View Full Version : Advise me of a good Java for newbies book?
01-25-2003, 05:46 PM
I have no programming experience, at least not unless you count HTML and programming BASIC when I was a little kid (I certainly don't). Can you advise me of a good "soup-to-nuts" book to teach myself Java?
It should be easy to read, explain programming terms etc while letting me progress fairly quickly. I am a results oriented "learning by doing" kinda gal. Most of the tutorials etc I have looked at explain terms by comparing them to terms in other languages, this is fairly useless to me.

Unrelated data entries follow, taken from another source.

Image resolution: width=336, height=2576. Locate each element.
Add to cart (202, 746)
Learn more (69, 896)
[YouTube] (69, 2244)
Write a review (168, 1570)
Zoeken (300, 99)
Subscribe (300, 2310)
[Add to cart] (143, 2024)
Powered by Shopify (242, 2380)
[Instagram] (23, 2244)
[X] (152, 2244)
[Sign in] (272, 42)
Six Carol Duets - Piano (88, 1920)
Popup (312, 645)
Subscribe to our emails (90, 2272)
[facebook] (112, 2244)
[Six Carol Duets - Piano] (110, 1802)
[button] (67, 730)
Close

So, whats a good "from the bottom up", total-n00b java book?
01-25-2003, 07:32 PM
Thinking in Java, by Bruce Eckel. Download it for free at www.bruceeckel.com , or go to any decent bookstore and buy a bound copy. Great book.
01-25-2003, 08:05 PM
Thinking in Java won't get you off the ground if you have no programming experience. At least, it sure didn't for me. I got bogged down real early by his writing for people who know basic C syntax. I picked up the Sams Java 2 in 21 Days book written by Cadenhead and Lemay, and have gone from about the level of experience described in the OP to being able to make little specialized calculator apps or primitive games (tic tac toe, etc) without much difficulty. I'm planning on reading Eckels next. Checking the reviews of beginner Java books on Amazon can reveal some useful information. That's what I did, and found the Lemay and Cadenhead recommended, along with another book whose title escapes me at the moment. The other book wasn't at the bookstore I went to, making my final decision quite simple.
01-26-2003, 05:38 AM
Thanks Gorsnak, Amazon sounds like a good tip, I will check it out.
Thanks also Flymaster for something good to "work up to" :)

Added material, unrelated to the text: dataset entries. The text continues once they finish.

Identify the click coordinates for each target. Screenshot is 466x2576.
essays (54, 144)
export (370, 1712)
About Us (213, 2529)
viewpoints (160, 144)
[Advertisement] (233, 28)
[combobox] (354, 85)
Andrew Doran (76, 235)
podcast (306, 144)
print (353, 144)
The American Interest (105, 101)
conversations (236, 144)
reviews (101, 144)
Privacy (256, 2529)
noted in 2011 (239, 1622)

Any more recommendations are appreciated, I am hoping eventually to be able to program for my cell-phone!
01-26-2003, 06:32 AM
- - - The one good beginning Java book I have found is "Java Programming The Easy Way" by Douglas Downing, ISBN# 0-7641-0752-6. It is basic concepts covered for beginners, you don't need to know anything else. Amazon still shows one copy, and it's $13, not the $18.95 I paid for my copy a couple years ago:
The included CD isn't real useful, just download the current Sun JDK and JCreator Lite (free). (JCreator is a integrated text editor front-end for the Sun JDK).
01-26-2003, 06:33 AM
I've recently taken a course in Java at uni, and "Thinking in Java" was required reading. Although it's a good book as it covers a lot of things, it isn't very good at teaching beginners how to code in Java - I'm definitely with Gorsnak here.
I think you should go to the library and see what they have, and find a "how-to" that's compatible with your style of learning - try out different ones, and then buy it if you like it. I did that, and out of five, I found two that I could use. I still think though, that you should download TIJ (or buy it) and use it as reference - it is more "why" than "how" and explains things a bit deeper. Also Java's homepage is worth checking out, especially when you have started to code a bit and everything begins to make sense.
Beware that Java Script is not the the same as Java, and that some beginners books concentrates on making Java applets for homepages. You might want something more general.
Anyway, I'd like to recommend that you read chapter 1 in TIJ as a general introduction to Java and object-oriented programming, and if you have problems with setting up the compiler, you could try out BlueJ, which is a free, graphic programming tool aimed at beginners. Perhaps it can make your learning curve a little less steep.